▶ _WHAT TO WORK ON_
Check every line below, and copy those that include "Given".

▶ _LISTED RECORDS_
━━━

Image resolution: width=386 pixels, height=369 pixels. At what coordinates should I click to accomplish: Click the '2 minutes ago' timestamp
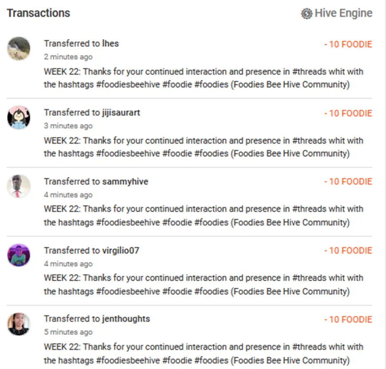coord(68,57)
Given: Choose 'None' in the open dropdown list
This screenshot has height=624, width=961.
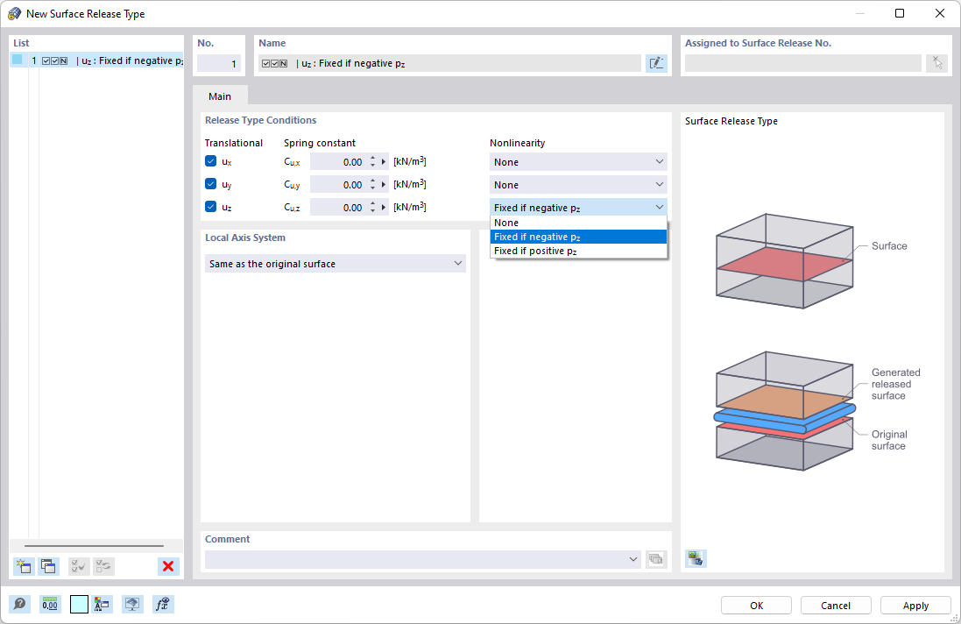Looking at the screenshot, I should pos(578,223).
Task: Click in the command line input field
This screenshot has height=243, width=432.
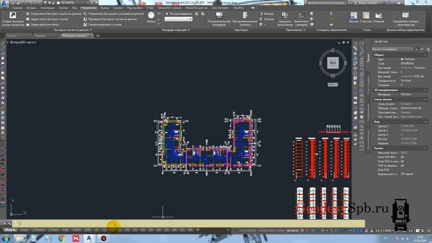Action: (x=190, y=223)
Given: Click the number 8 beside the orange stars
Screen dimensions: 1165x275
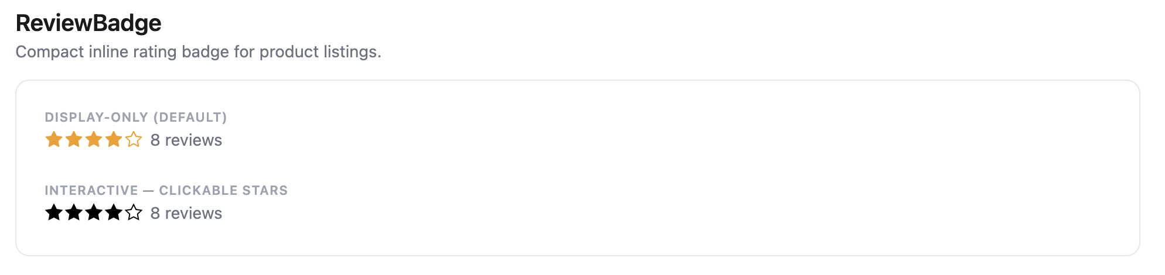Looking at the screenshot, I should [x=155, y=140].
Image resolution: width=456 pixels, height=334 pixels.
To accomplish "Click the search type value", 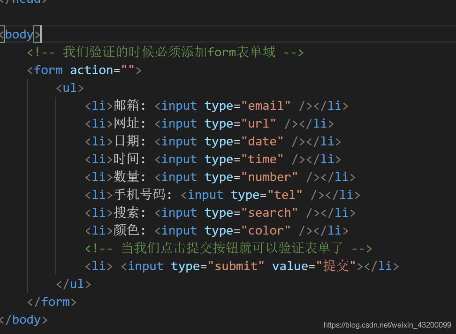I will tap(269, 213).
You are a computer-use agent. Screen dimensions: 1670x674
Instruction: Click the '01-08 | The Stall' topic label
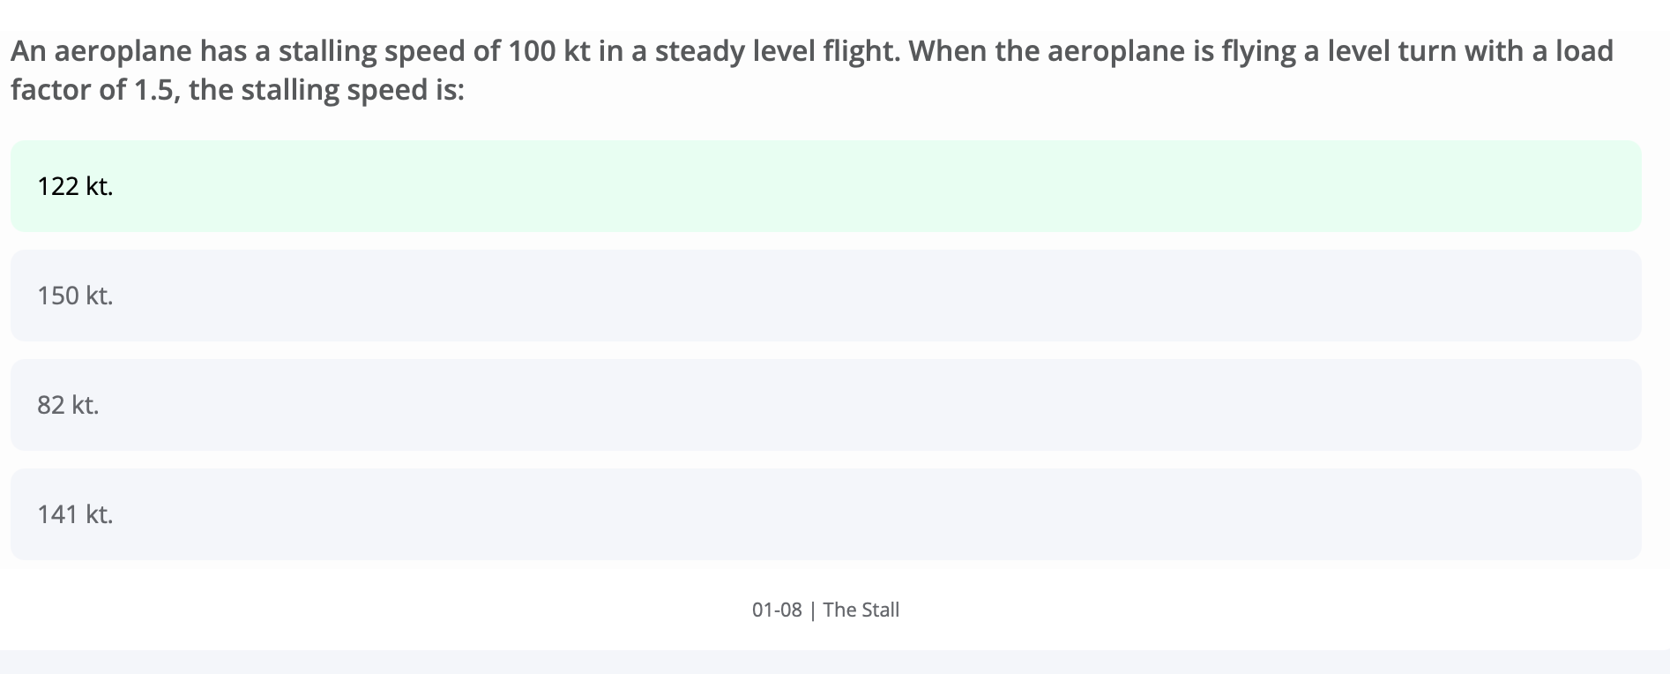click(825, 610)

━━━

▶ _ANSWER TO THIS EXERCISE_
Given: Choose 'None' in the open dropdown list
Given: Click the number 8 beside the orange stars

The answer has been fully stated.